## CONSIGNE
Dans l'extrait consacré au Dictionnaire des mondes juifs, condensez le paragraphe qui commence par « L'auteur de cet article est le premier » en gardant ses faits essentiels.

## EXTRAIT DU TEXTE

Le titre même de cet imposant ouvrage, signé par Jean-Christophe Attias et Esther Benbassa, tous deux directeurs à l’Ecole Pratique des Hautes Etudes, risque d’étonner certains lecteurs. Y aurait-il des mondes juifs, ou plus précisément plusieurs civilisations juives ? Les auteurs répondent positivement : il y a bien plusieurs civilisations juives, « certes en connection les unes avec les autres, mais aussi diverses que les lieux et les temps de leur développement ». Si les musulmans reprochent souvent aux non-musulmans de ne pas connaître en profondeur leurs histoires, leurs croyances, leurs cultures. Les Juifs peuvent, eux aussi, regretter le manque de curiosité des non-juifs pour leurs civilisations. Cet ouvrage, unique sur le marché, est bien là pour combler un vide. Et mieux nous faire saisir le « fait juif ».

L’auteur de cet article est le premier à reconnaître ses faiblesses. Un exemple : aux mots « ghetto juif », il accolait presque automatiquement celui de Varsovie, peuplé d’un demi-million de personnes, mis en place par les nazis à partir de 1940. Le « Dictionnaire des mondes juifs » (*) nous apprend que le mot « ghetto » a été, à l’origine, donné au quartier juif de Venise en 1516. Dans l’encyclique du pape Paul IV en 1555, il désigne «  les quartiers clos et rigoureusement séparés où les Juifs seront désormais légalement contraints de résider ».

## LISTE DES ENREGISTREMENTS

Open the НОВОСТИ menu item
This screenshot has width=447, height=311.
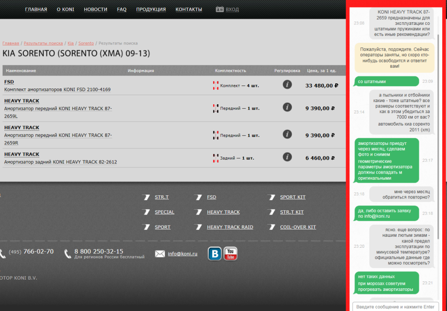[95, 9]
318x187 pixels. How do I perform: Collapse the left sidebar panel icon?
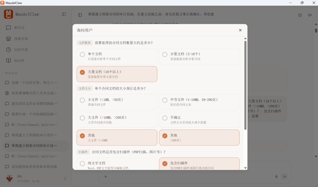64,14
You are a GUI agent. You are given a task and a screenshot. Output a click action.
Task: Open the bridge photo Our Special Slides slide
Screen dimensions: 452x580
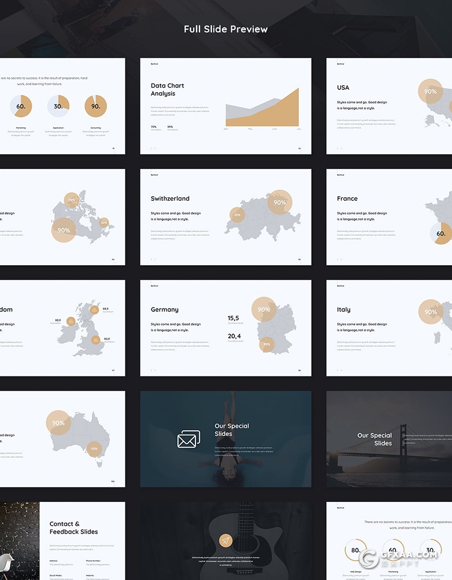tap(389, 439)
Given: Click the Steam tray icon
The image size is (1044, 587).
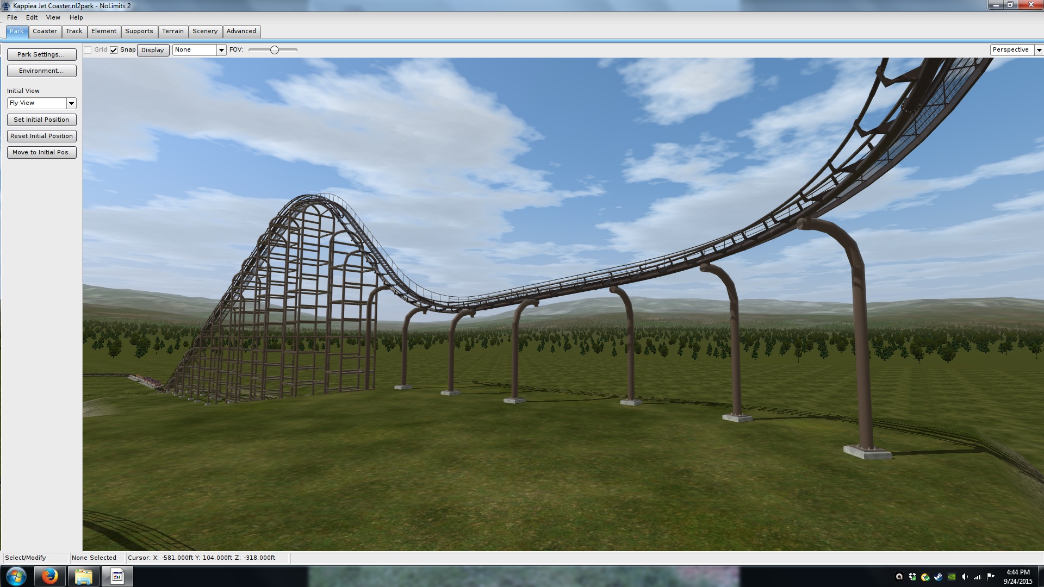Looking at the screenshot, I should click(939, 577).
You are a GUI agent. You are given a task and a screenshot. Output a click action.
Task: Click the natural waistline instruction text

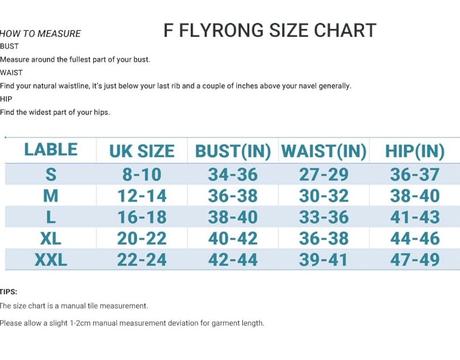(x=175, y=86)
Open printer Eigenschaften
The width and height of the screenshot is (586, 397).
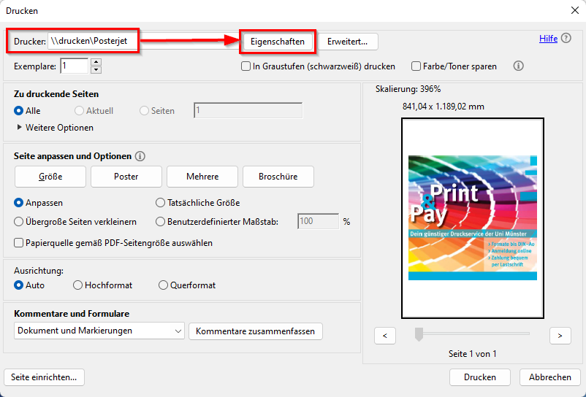278,42
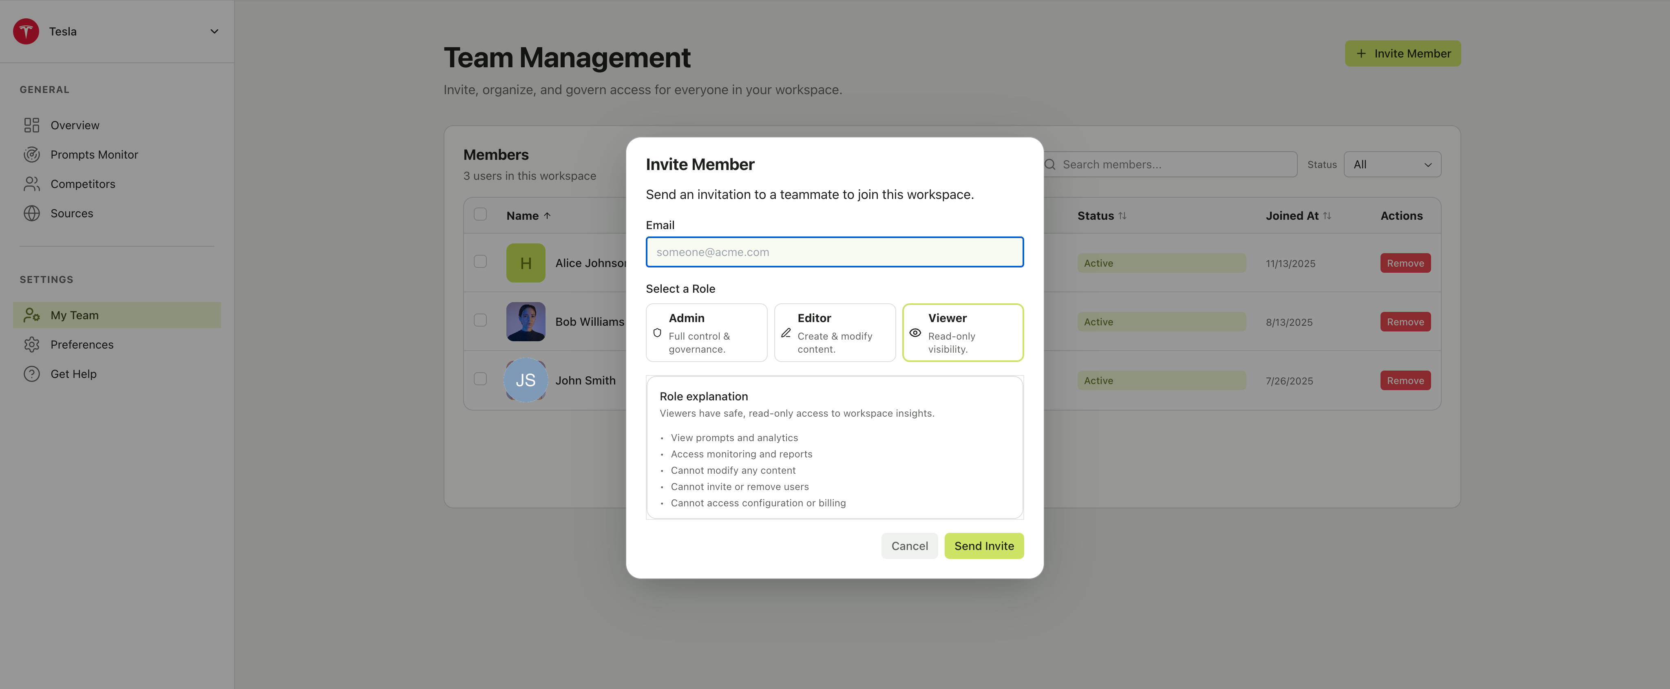Click the Joined At sort arrows

point(1326,215)
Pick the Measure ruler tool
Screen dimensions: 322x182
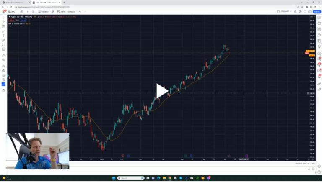(3, 55)
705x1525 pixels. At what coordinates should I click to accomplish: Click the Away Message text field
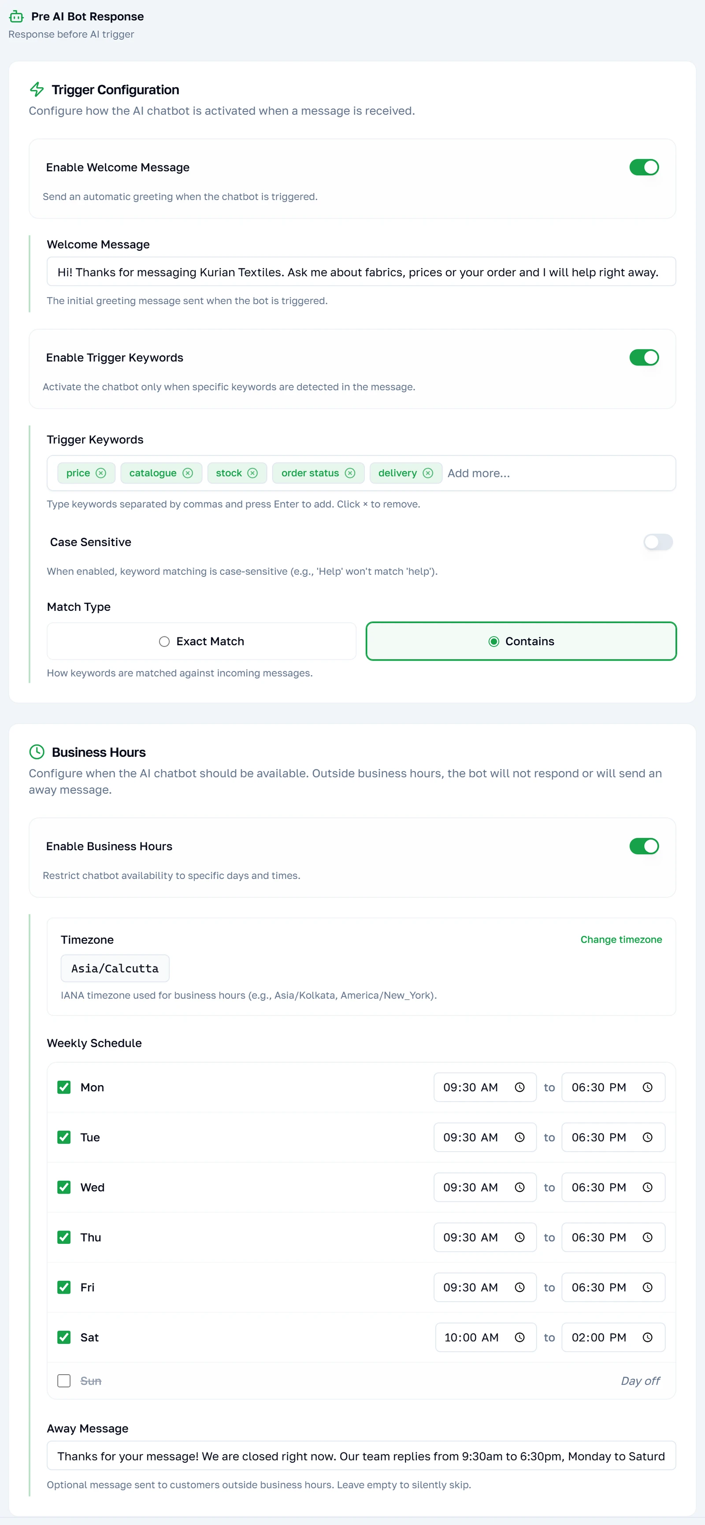pos(361,1456)
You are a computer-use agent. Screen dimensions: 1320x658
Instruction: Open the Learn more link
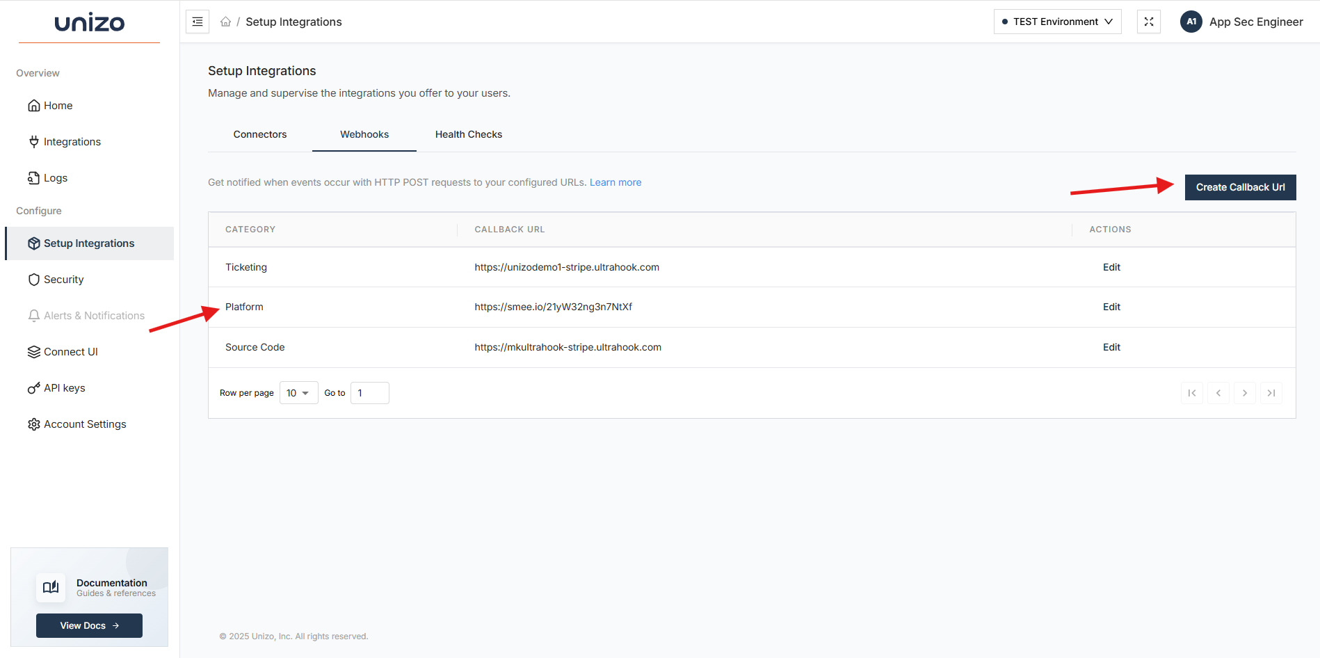click(615, 182)
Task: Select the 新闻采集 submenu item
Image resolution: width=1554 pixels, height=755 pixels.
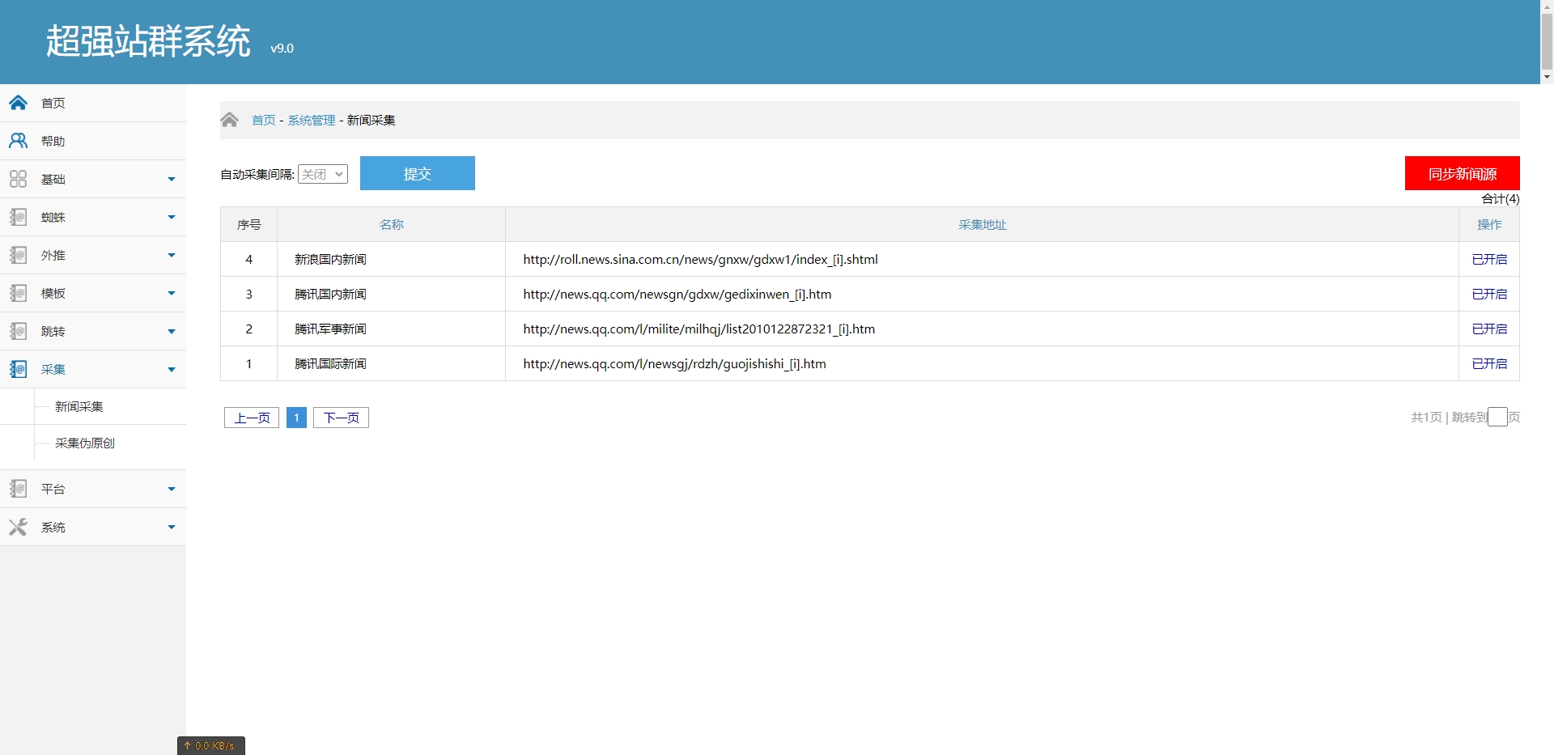Action: pyautogui.click(x=79, y=406)
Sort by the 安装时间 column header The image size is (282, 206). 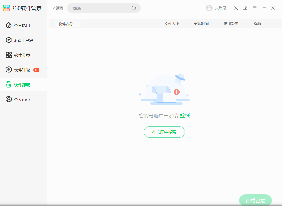(201, 24)
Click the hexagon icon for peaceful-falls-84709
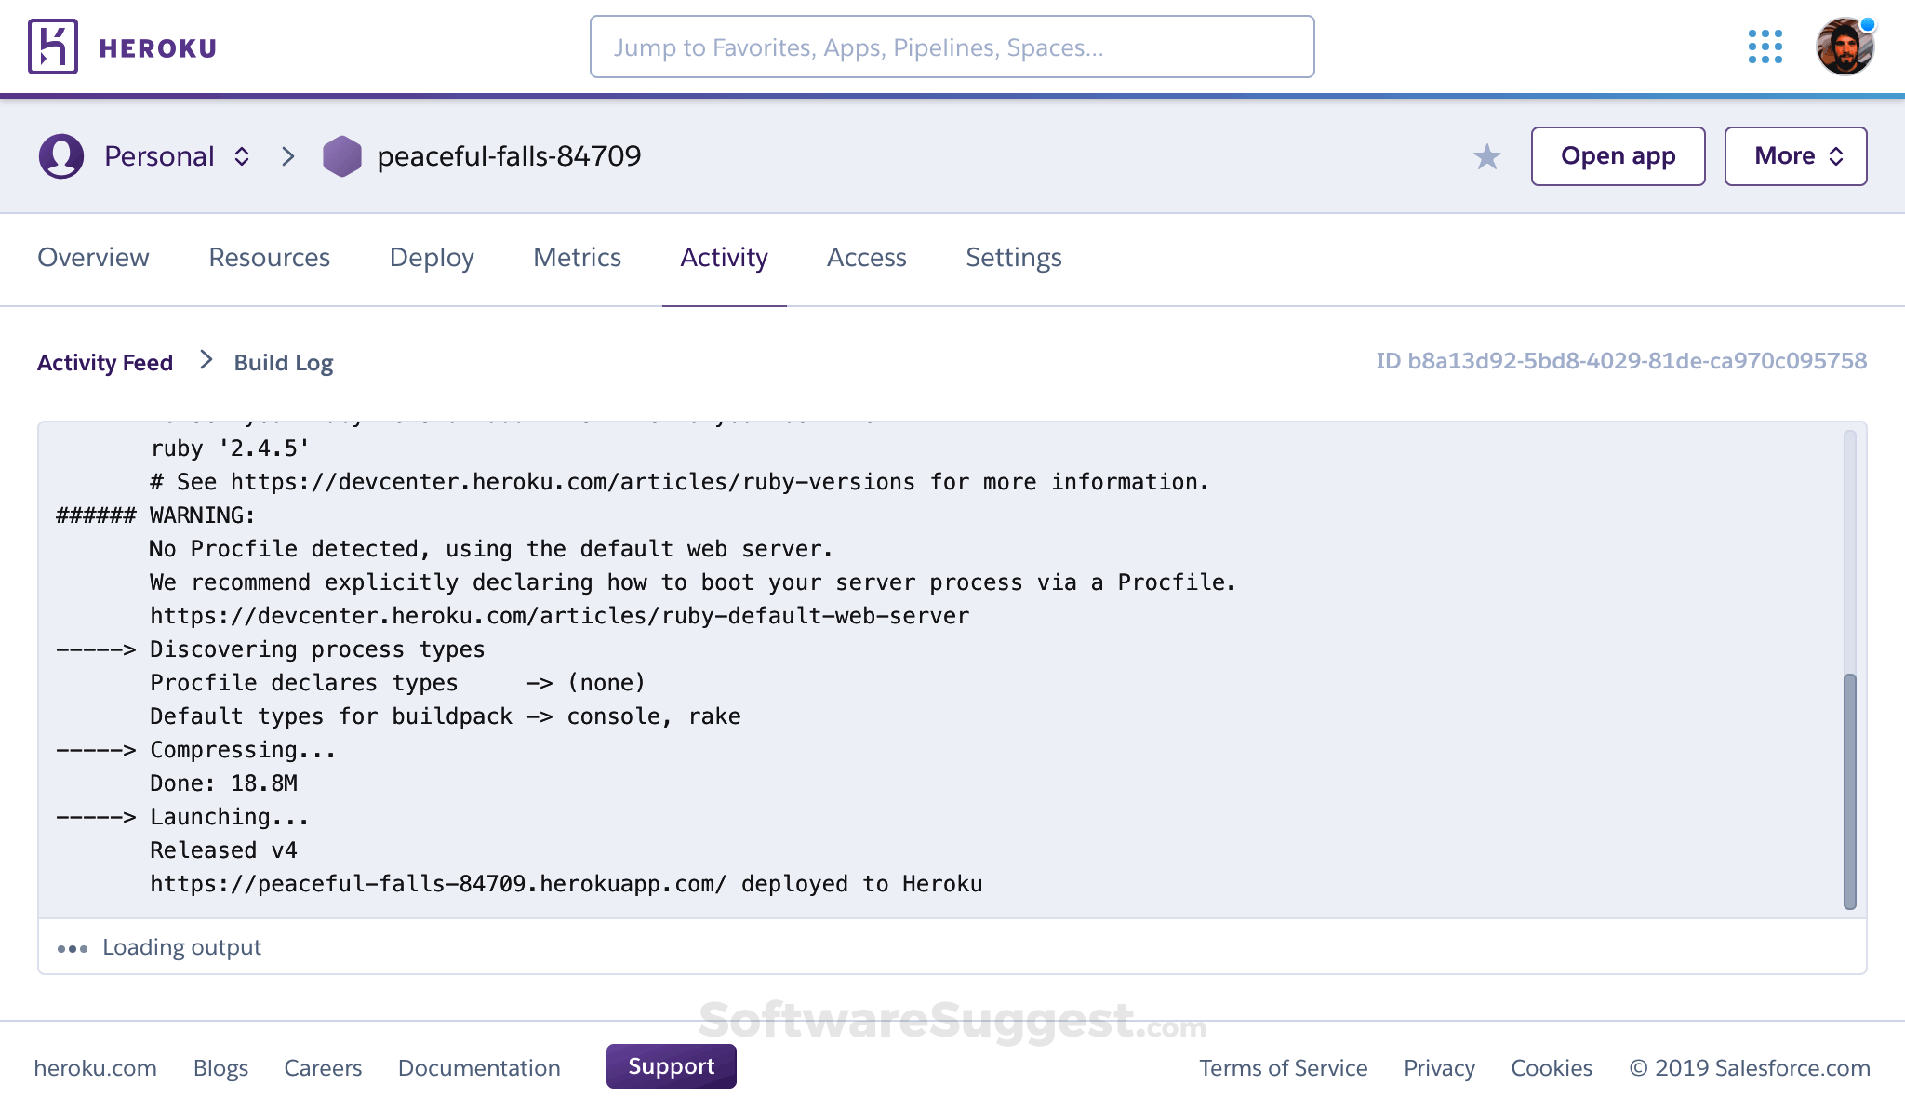 (x=343, y=156)
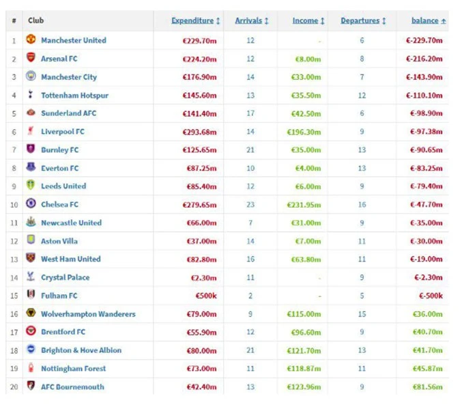Image resolution: width=464 pixels, height=411 pixels.
Task: Click the Brentford FC crest icon
Action: (x=31, y=331)
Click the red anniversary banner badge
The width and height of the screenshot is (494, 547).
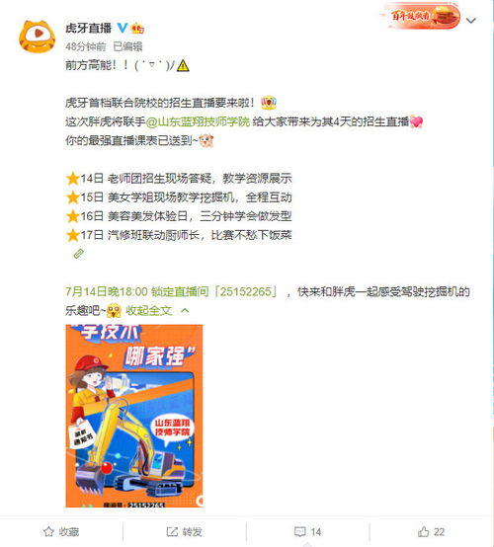(x=420, y=16)
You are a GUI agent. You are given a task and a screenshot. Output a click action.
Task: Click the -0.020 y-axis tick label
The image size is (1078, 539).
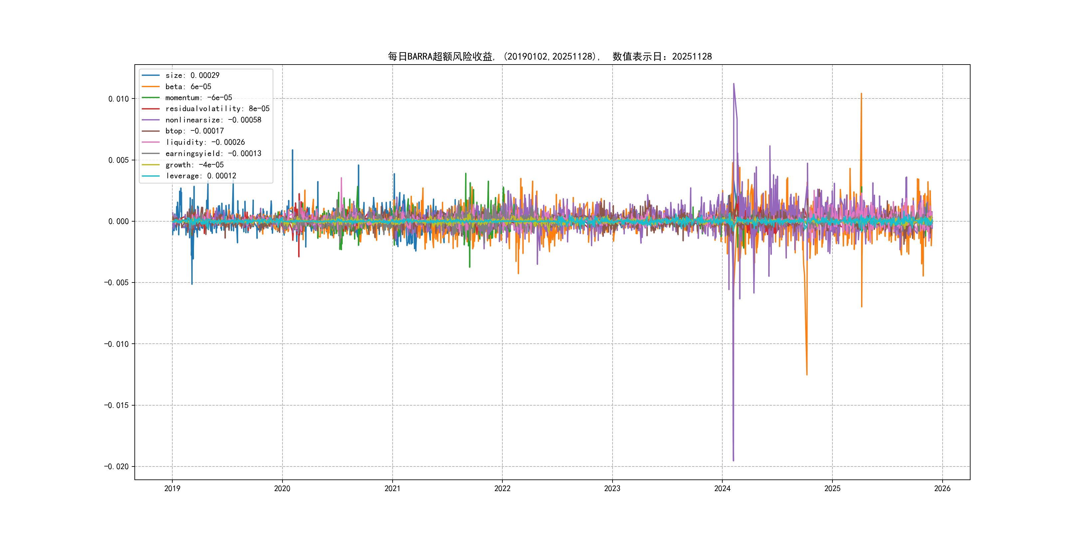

## RÉPONSE
L'auteur de l'article reconnaît ses lacunes. Il associait presque automatiquement les mots « ghetto juif » à Varsovie, ghetto d'un demi-million de personnes mis en place par les nazis à partir de 1940. Le « Dictionnaire des mondes juifs » lui apprend que le mot « ghetto » a d'abord désigné le quartier juif de Venise en 1516. Dans l'encyclique du pape Paul IV en 1555, le mot désigne les quartiers clos et séparés où les Juifs sont légalement contraints de résider.